In life, sometimes even the law imitates art. As if copied straight out of the script of “Catch Me If You Can,” the U.S. District Court in South Carolina issued a ruling on October 21, 2014 in which it held that despite a false application for professional liability insurance submitted by an applicant pretending to be a doctor, the insurance afforded to the company and other doctors and nurses identified as named insureds under the policy remained in force and was not void ab initio as to the innocent co-insureds. Evanston Insurance Company v. Agape Senior Primary Care, et al., 2014 WL 5365679.

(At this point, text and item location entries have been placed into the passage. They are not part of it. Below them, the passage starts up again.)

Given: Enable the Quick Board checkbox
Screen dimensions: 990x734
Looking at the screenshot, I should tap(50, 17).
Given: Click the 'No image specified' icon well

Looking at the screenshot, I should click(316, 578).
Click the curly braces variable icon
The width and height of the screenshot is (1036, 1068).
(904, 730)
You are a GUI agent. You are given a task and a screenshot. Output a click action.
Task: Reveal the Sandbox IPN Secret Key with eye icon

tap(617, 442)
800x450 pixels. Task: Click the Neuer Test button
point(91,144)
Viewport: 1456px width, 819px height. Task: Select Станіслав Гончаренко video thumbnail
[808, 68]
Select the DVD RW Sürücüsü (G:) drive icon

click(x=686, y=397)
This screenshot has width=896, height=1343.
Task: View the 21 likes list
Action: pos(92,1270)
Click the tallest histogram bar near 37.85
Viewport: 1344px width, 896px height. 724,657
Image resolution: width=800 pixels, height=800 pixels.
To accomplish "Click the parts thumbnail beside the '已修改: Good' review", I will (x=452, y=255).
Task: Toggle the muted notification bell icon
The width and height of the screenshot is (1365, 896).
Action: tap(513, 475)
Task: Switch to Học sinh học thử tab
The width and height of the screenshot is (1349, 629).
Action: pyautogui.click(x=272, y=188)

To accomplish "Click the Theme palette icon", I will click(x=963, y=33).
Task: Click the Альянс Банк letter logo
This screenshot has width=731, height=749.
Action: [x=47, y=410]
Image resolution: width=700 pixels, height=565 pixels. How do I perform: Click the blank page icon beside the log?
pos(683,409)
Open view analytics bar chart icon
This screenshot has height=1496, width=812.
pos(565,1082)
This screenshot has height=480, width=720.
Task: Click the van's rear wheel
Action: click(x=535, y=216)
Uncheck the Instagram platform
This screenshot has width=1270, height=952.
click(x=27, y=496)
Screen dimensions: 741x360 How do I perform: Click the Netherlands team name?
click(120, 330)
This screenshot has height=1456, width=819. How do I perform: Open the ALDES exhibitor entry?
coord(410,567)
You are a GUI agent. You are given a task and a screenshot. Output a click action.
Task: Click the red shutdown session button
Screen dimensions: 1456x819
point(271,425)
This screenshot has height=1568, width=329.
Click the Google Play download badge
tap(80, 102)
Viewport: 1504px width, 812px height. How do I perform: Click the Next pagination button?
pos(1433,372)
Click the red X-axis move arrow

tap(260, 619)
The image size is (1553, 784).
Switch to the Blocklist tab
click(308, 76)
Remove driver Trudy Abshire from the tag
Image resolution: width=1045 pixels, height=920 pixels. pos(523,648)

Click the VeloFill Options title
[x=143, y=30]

As Frank Abagnale Jr. said to Carl Hanratty, “people only know what you tell them.” Earnest Addo took that to heart and posed as Dr. Arthur Kennedy to obtain employment with Agape Senior Primary Care. Once employed, he filled out an application for professional liability insurance with Agape’s professional liability insurer, Evanston, warranting that he was a licensed medical doctor. Turns out Addo’s representations in his application to Evanston were false – he was in fact not a doctor. After discovering the fraud, Evanston sought to void the coverage it issued to Dr. Kennedy (a/k/a Addo) along with the coverage it issued to Agape and to every other doctor, nurse and health care professional employed by Agape.

 

In holding that Addo’s coverage should be voided but coverage for the innocent co-insureds should be upheld, the court relied on South Carolina law which stands for the proposition that where an insurance policy creates several, individual obligations among co-insureds, criminal acts or misrepresentations by one co-insured does not bar the innocent co-insureds from recovering under the policy. McCracken v. Government Employees, Ins. Co., 325 S.E.2d 62 (S.C. 1985).

The court’s ruling in Agape serves as a reminder to policyholders to review professional liability policies as well as directors & officers liability policies to ensure that the insurance coverage provided is properly protected from the wrongful conduct of a single individual insured.